(Listed entries Opens)

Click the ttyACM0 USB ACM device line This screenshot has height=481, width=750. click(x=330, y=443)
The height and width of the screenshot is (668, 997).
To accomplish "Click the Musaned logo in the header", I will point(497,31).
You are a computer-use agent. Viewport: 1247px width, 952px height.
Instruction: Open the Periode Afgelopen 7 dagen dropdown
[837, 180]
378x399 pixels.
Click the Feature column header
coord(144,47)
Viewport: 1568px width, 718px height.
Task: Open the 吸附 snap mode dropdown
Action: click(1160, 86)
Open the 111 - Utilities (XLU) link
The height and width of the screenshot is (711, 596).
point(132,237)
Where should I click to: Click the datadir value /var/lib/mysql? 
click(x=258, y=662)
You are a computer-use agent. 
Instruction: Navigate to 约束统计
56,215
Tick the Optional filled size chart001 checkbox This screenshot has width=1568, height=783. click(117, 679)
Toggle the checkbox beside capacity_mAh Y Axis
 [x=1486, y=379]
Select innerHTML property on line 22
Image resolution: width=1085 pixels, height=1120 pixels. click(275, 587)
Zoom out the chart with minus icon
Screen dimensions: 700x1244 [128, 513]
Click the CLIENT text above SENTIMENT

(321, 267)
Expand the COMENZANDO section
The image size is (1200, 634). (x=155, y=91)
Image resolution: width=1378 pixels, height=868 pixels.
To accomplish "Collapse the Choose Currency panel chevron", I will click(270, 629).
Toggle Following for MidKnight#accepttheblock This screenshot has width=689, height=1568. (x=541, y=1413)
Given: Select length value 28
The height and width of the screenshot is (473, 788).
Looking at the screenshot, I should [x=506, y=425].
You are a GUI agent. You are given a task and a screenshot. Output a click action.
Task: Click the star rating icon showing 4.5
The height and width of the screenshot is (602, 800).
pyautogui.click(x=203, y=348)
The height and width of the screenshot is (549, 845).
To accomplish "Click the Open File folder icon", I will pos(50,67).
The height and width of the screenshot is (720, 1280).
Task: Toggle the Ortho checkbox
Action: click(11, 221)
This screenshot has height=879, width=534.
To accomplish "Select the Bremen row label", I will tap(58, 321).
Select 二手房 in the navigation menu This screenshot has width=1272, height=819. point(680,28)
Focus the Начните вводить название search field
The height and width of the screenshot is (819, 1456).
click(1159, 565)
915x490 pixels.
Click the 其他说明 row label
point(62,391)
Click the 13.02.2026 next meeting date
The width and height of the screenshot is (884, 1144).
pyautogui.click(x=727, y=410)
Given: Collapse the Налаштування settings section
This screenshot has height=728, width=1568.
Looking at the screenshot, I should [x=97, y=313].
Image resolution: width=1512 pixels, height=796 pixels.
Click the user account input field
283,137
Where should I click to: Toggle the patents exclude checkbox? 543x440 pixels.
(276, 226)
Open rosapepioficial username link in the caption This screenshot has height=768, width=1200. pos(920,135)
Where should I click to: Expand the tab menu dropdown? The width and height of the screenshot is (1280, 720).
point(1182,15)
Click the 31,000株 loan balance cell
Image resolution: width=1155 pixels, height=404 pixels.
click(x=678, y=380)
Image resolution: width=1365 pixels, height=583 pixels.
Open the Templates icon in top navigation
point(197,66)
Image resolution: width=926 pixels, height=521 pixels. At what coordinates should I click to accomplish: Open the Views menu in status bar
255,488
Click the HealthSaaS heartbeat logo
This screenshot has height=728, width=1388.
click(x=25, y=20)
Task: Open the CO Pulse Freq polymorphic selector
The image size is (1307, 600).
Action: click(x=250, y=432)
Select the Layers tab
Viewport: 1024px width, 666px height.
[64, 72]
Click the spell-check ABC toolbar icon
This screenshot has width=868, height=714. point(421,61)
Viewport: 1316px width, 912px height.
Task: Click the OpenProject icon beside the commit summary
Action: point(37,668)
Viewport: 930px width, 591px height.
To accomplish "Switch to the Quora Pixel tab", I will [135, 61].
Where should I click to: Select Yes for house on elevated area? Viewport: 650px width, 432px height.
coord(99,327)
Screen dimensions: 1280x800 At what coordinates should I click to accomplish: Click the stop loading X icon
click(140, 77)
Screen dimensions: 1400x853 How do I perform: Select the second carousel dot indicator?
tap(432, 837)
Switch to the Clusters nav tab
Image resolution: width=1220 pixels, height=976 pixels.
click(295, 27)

(Listed entries Closes)

Set the lines down exactly, from the first line of the records to the line where "378x399 pixels." appears, with both ends kept.

▶ _Written solution_
Click the ttyACM0 USB ACM device line This screenshot has height=481, width=750. click(x=330, y=443)
The height and width of the screenshot is (668, 997).
To accomplish "Click the Musaned logo in the header", I will point(497,31).
You are a computer-use agent. Viewport: 1247px width, 952px height.
Instruction: Open the Periode Afgelopen 7 dagen dropdown
[837, 180]
378x399 pixels.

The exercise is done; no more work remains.